アフリカ移民が抗議デモ、セネガル人殺害受け 伊フィレンツェ
(CNN) イタリアのフィレンツェでこのほど、アフリカからの移民数十人が街の中心部を練り歩くデモ行進を行った。セネガル出身の貿易業者が地元の男に射殺されたことを受け、抗議の意思を示した形だ。
イタリアのANSA通信によると、事件が起きたのは5日。フィレンツェ郊外に住む65歳の男が、54歳のセネガル人の貿易業者を市中心部で射殺した。
拘束された男は警察に対し、「経済的な理由から」自殺しようとしていたと供述。男の自宅からは家族に宛てた遺書も見つかったという。警察の広報担当者はCNNに対し、殺害の動機について人種の問題とは無関係だとの見方を示した。
しかし現地に住むセネガル人のコミュニティーは、事件前日に行われた総選挙で移民が重要な争点になっていた点に言及。「被害者が殺された理由を明らかにする必要がある」として、5日夕にデモ行進を実施した。
総選挙では反移民を掲げる政党が大きく躍進していた。
デモの様子をとらえた動画には、数人の参加者がゴミ箱をひっくり返したり、スクーターを倒したり、花の植えられた鉢を壊したりする姿が映っている。
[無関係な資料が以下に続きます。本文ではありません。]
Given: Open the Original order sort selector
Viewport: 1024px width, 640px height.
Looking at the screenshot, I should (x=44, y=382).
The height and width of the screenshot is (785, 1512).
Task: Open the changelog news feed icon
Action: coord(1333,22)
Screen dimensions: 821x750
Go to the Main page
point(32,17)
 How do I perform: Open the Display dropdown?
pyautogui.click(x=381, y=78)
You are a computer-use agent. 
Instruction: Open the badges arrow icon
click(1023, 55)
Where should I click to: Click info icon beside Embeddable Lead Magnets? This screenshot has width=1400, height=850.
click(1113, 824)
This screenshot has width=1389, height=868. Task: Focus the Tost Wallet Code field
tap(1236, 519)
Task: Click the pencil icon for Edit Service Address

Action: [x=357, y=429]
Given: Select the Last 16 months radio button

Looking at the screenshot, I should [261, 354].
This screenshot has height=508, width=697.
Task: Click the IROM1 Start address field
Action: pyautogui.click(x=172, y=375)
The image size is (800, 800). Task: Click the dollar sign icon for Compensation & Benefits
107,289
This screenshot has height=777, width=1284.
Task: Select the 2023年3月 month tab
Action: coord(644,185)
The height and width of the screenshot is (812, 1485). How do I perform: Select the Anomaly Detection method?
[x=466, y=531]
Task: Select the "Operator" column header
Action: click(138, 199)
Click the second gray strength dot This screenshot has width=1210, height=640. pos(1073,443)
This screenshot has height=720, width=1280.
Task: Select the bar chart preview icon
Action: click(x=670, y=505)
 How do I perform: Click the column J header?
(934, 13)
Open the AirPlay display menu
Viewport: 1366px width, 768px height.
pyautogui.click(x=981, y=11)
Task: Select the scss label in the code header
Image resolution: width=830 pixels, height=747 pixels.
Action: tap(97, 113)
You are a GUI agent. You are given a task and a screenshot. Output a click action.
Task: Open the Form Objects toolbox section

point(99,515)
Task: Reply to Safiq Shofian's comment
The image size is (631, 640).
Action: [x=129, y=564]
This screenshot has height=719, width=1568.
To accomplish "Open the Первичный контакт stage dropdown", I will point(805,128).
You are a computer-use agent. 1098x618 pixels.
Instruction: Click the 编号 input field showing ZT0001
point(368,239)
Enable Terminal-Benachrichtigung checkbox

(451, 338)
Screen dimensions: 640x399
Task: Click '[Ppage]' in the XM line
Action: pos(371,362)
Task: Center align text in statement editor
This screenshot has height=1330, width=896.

フィレンツェのナルデラ市長はツイッターで声明を発表。事件は「精神が錯乱した人物によるもの」だとして、人々に冷静な対応を求めた。
そのうえで「セネガル人コミュニティーが感じる苦痛は理解するが、市中心部で起きた暴力的な抗議行動は受け入れられない。どのような立場であれ、暴力に走る人物には警察が対処せざるを得ない」と述べた。